釈迦に説法

幸せについて考えてみる。

マネーの虎。

 昭和世代なら知っていると思うが、2003年ごろに、「マネーの虎」という公開投資番組があった。企業したい人間が、色んな社長の前でプレゼンし、認めてもらえたら投資してもらうという内容だった。番組の一番の肝は、投資の対象はプランよりも人間の好き嫌いで主に決まっていた所だったと思う。社長さん方がとても個性的で面白かったのが伝説の番組になった原因の一番の要素だったと思う。経営者というのは気難しくて、つまらない人間だと思っていたが、あの番組に出ておられた社長さんは、魅力的だった。

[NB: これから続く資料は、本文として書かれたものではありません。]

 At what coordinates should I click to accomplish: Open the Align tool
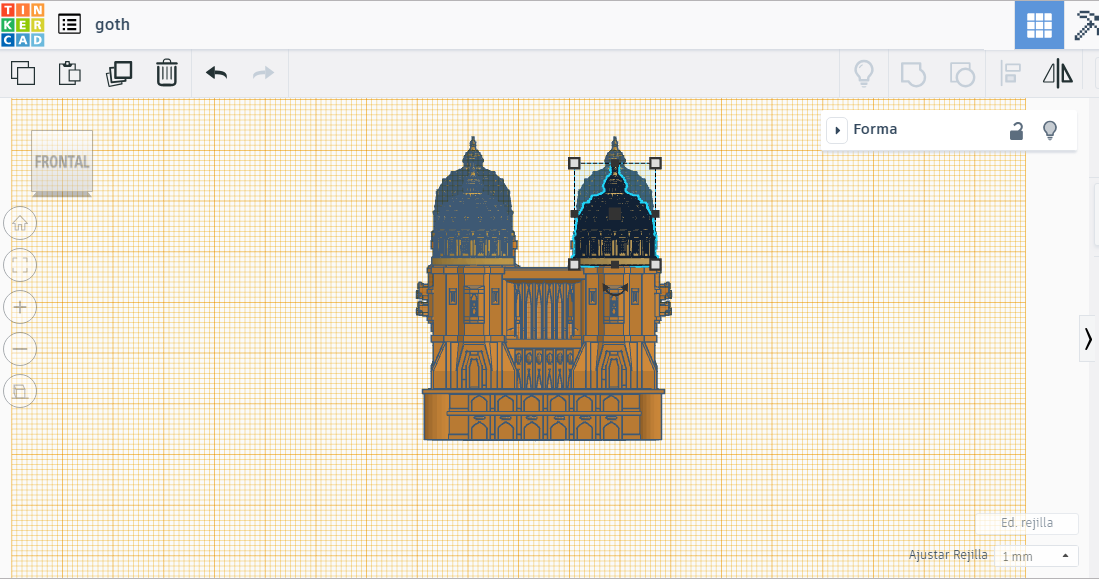pyautogui.click(x=1011, y=73)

自分で叩き上げでやって来た人間の強みから来る自信は、見ていて不快にならない。生活創庫の堀之内さん、漢気の塊の様な南原さん、貞廣さん、美空ひばりさんのご子息の加藤さん、なんでんかんでんの川原さん、ソフトオンデマンド高橋がなりさん。スピード出資の樋口さんに飲食の小林さんと安田さん。志願者だったのに虎側に座らさせられた岩井社長もいた。司会は何故か金とは関係なさそうなイケメン吉田栄作。演出だという事は解っていても楽しめる番組だったし、ヤラセは全く無かったそうで、その後の出演者の人生にも多大な影響を与えた。演出家が素晴らしかったのだろう。人選を含めて本当によくできている。この頃はまだテレビを見ていた気がする。悪いものばかりではないと信じさせてくれていた。最近のテレビでこれをやってももう通用しないだろうと思う。あの経歴を持った社長が集められないだろうし。元ホームレスや警察官から社長になって、机の横に何千万も置いて志願者と話をするなんて出来ないでしょう。まあだからテレビは面白くなくなったんだけど。コンプライアンスなんかも最近よく言われているが、これは昭和の弊害で、そんな事言ってる人は、絶対面白くない人だから。テレビは面白くない人を守るために、面白いものを遠ざけてしまった。人の不倫や、揚げ足取り、自分の生活には影響しない事柄をさも自分の事の様にのたまわる。それを見ている人達も同じ穴のむじな。テレビを見たいという人が減っているのは良い事なのかもしれない。面白くないもの、為にならない物に、普通の人は集まらない。この当時の社長さん方は本当に人間力があり、志願者も人それぞれ学ぶ所が多い人が多く集まっていた。今の人が見ても勉強には凄くなると思う。実際僕も色々勉強したし、感動もした。成功する人に共通するのは、人の言う事をちゃんと聞けるという事。自分に自信を持っていながらも違う意見を否定しない。他人を否定しない。企業家や経営者よりも、人として大切なものを持っているかどうか。堀之内さんなんかは滅多に投資せず、文句ばかり言っていたと叩かれていたけれど、経営者としては至極当たり前の事を言っていたと思う。こんな親父は嫌いじゃないし、頼りがいもある。夢ばかり語っていても、リスクを教えてもらえない。経験とはとてつもない財産だと知っておいた方が良い。人は失敗からしか学ぶ事は出来ないが、この社長達は失敗を受け入れる度量もあり、その期待に応え得る人には惜しみなく投資していた。実際の日本の世の中は夢よりお金、信用できる実績があるかどうか。似ている様で、実際に挑戦しようとすれば、リスクが邪魔で諦めてしまうのだ。それに対してこの社長達が挑戦の舞台を与えてくれていた。それが面白かった。結果より過程や人間の心模様が非常に勉強になった。真摯な努力が奇跡を起こした事もあった。失敗しても応援したくなった志願者もいた。失敗した経営者の漢気も見せてもらった。幸せはたくさんあった。ただただありがとう、面白かったと伝えたい。そんな番組。もう二度と見れないだろうなあ。ではまた。